Simon laughed, and put the bait over the side.

O’Kevin’s mate eased off the throttles as the Colleen knifed her trim forty-foot hull out of the green coastal water into the deep blue of the Gulf Stream, a boundary almost as sharply marked as the division between a river and its bank. He was a thin dark intense-looking young man who never opened his mouth unless he was directly spoken to, and not always then. “We call him Des,” O’Kevin said, “after the chap in those Philip Wylie stories.” His air of nervous compression suggested the mute strain of a hunting dog on a leash.

When the Saint threw the brake on his reel, O’Kevin reached for the line, nipped it in a clothes-pin, and hauled it out to the end of one of the outriggers that had already been lowered to stand out from the boat’s side like a long sensitive antenna. With the outrigger holding it clear of the Colleen’s wake, the ballyhoo wiggled and skipped enticingly through the tops of the waves far behind them. The Saint settled the butt of the rod securely in the socket between his thighs, leaned comfortably back in the fishing chair, and watched the trail of the bait lazily with his blue eyes narrowed against the glare. Patsy opened a cold can of beer and put it into his hand. “This was the life,” Simon thought, feeling the sun warm his bare back and letting his weight balance harmoniously with the gentle surge and roll of the boat, and he didn’t give a damn about Mr Uckrose or any of his shortcomings.

“Now, Mrs Uckrose is diff’rent altogether,” Patsy said presently, as if some obscure need for this amplification had been worrying him. “Gloria’s her name, an’ glorious she is to look at, though I’m thinkin’ she needs a stronger hand on the tiller than Uckrose is man enough to be givin’ her.
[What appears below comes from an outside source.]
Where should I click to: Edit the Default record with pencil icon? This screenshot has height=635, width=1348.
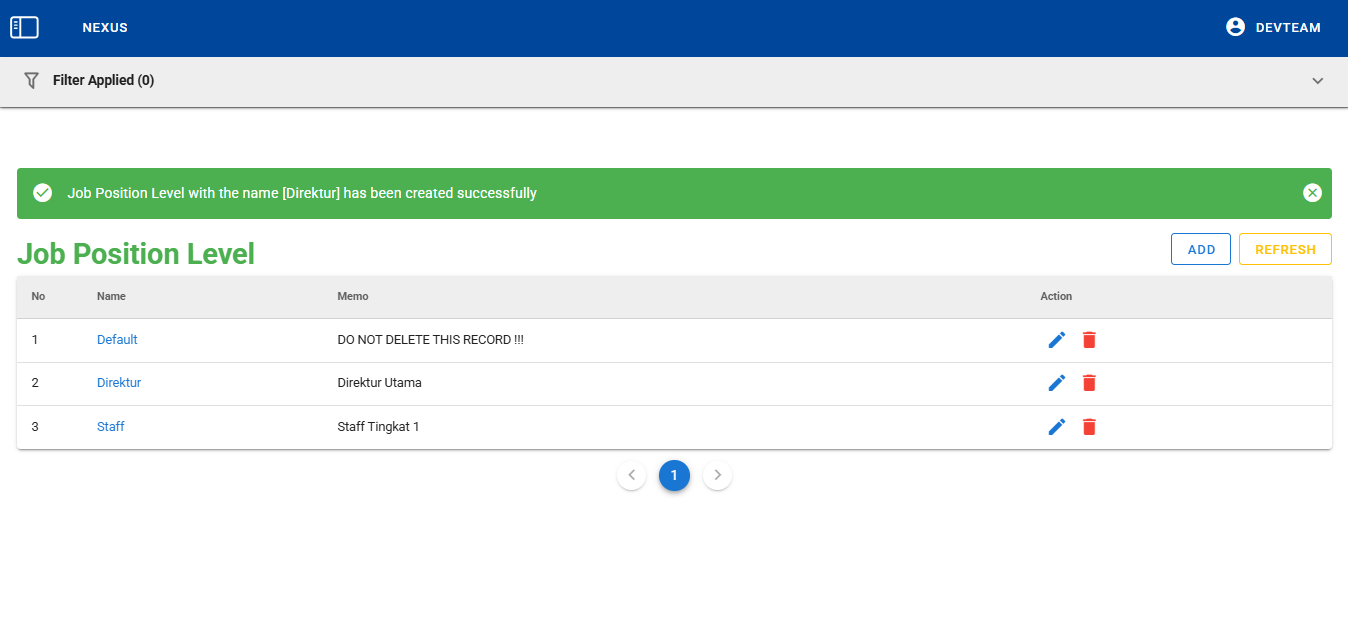coord(1057,340)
If I were as young as yerself—”

“Sail!” shouted Des, in a sudden hysterical bark.

Simon had already seen it himself, the long dorsal fin that lanced the water behind and to one side of the diving and flirting ballyhoo. It disappeared, then showed again briefly on the other side of the bait, still following it.

Suddenly the line broke out of the light grip of the clothes-pin that held it at the end of the outrigger, and the slack of it drifted astern from the Saint’s rod tip.

It must perhaps be explained to those who have not yet been initiated into this form of angling that a member of the swordfish family does not attack a lure like a bass hitting a plug or a trout rising to a fly. It first strikes its intended victim with its bill, to kill or stun it: this is the blow that jerks the line from the outrigger, and with the line released the bait is for a few seconds no longer towed by the boat and drops back with convincing lifelessness, while the fish that struck it circles into position to take a comfortable gulp at the prospective snack. The precise timing of this wait is a matter of fine judgment curbing the excitement of a suspense that makes seconds seem to stretch out into minutes.